What are the most common gaps you see in enterprise resilience planning today, and where do organizations tend to underestimate their exposure?

Mar-Elia: The first thing is assuming that identity systems can be recovered like file servers. Generally speaking, they cannot. 

To make matters worse, you need an identity recovery system that can operate in the face of cyber-type attacks without reintroducing the malware or persistence that got the system compromised in the first place. 

Once you have a cyber-first recovery system for your identity infrastructure, you need to plan for a practice for the inevitability of its compromise. Too often, organizations check the box that they have a backup solution in place, but don’t exercise that in a real-world way. 

Identity systems underpin access to more than just applications and data. They also get used to grant access to the tools that IT will need to recover the identity system in the first place. 

Whether it’s the backup software itself, the virtual environment, or other management infrastructure, if the identity system is down, how will you operate if the tools you need are also down? 

This is often overlooked and can be a critical failing during a disaster. This is why organizations also need to practice and be able to coordinate and communicate during the crisis.

For security leaders looking to shift from prevention to resilience, what are the first practical steps they should take to build stronger operational defenses?

Mar-Elia: Start by practicing, either through tabletop exercises or actual DR drills, your identity system recovery. Simulate the actual circumstance as closely as possible, including having a way of communicating when email and messaging are down. 

Make sure all parties relevant to the recovery know their jobs up front. Have the playbook documented. Practice it. Make sure you understand what your RTO and RPO are up front, and document the systems and applications that depend on your identity system so that you can understand the impact when it goes down.

Without naming the organization, can you share a customer scenario where compromised identity infrastructure significantly impacted business operations?

Mar-Elia: There have been many examples, some public over the years, of organizations whose identity systems were compromised, impacting the whole business. 

Perhaps one of the most public was an organization whose Active Directory was encrypted. And it took them two weeks to recover it. It was estimated to cost 300 million dollars in lost revenue, and they were only able to recover it by virtue of a lucky circumstance. The reality could have been much worse. 

Bottom Line

The shift from prevention to resilience isn’t just a tactical adjustment — it’s a fundamental change in how organizations approach cybersecurity. 

As Mar-Elia makes clear, today’s threat landscape demands more than stopping attacks; it requires the ability to absorb them, recover quickly, and continue operating with minimal disruption.

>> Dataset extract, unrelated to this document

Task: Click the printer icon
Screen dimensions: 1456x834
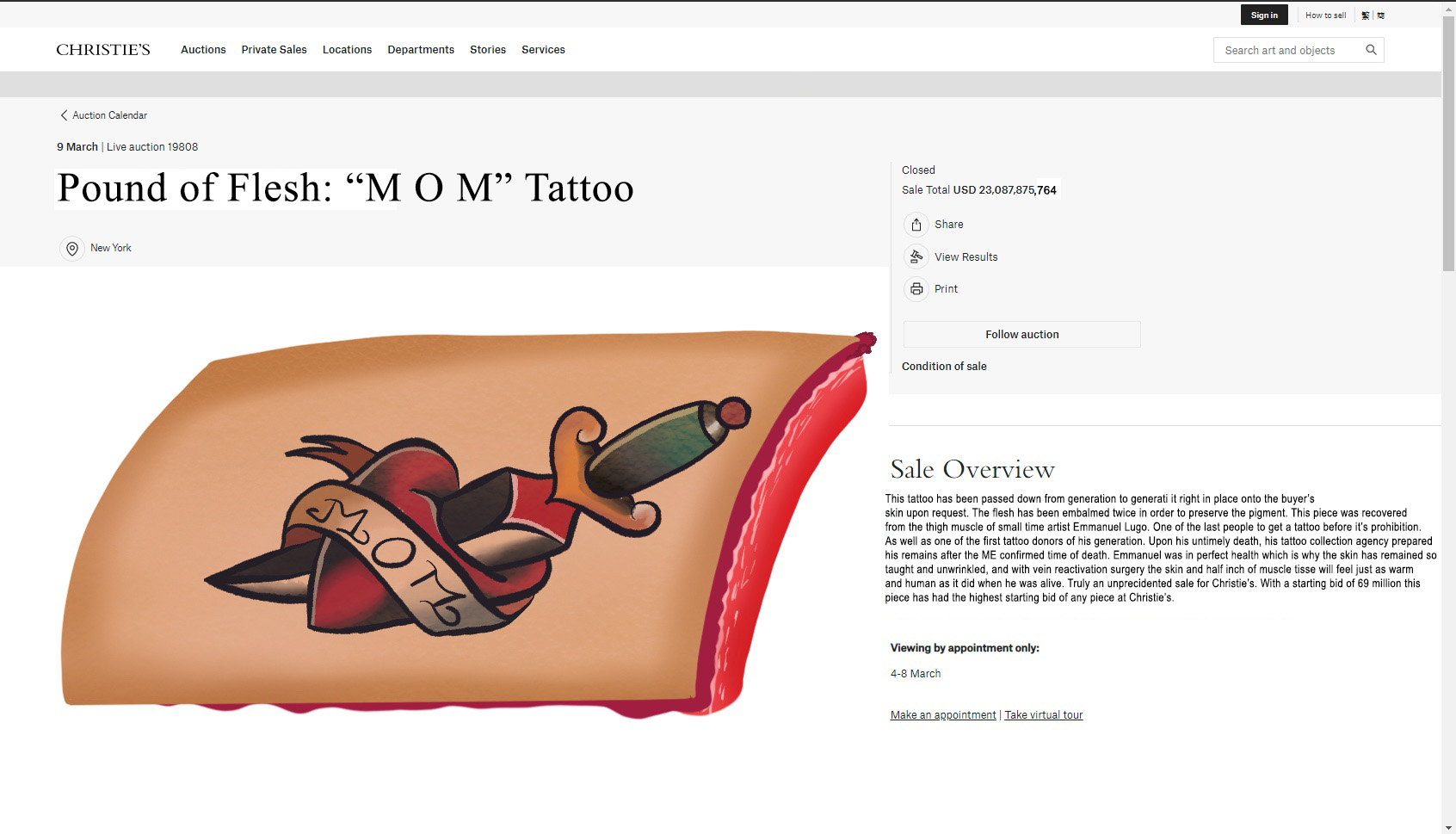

For security and IT leaders, that means rethinking priorities. Identity systems can no longer be treated as just another component of infrastructure — they are the backbone of access, operations, and recovery. When they fail, everything else follows.

Organizations that perform best will be those that plan for the possibility of failure, regularly test their recovery processes in realistic scenarios, and establish clear procedures and coordination for responding effectively. 

As attackers increasingly leverage AI to scale and accelerate their tactics, cyber resilience plays a critical role in minimizing operational impact and maintaining continuity.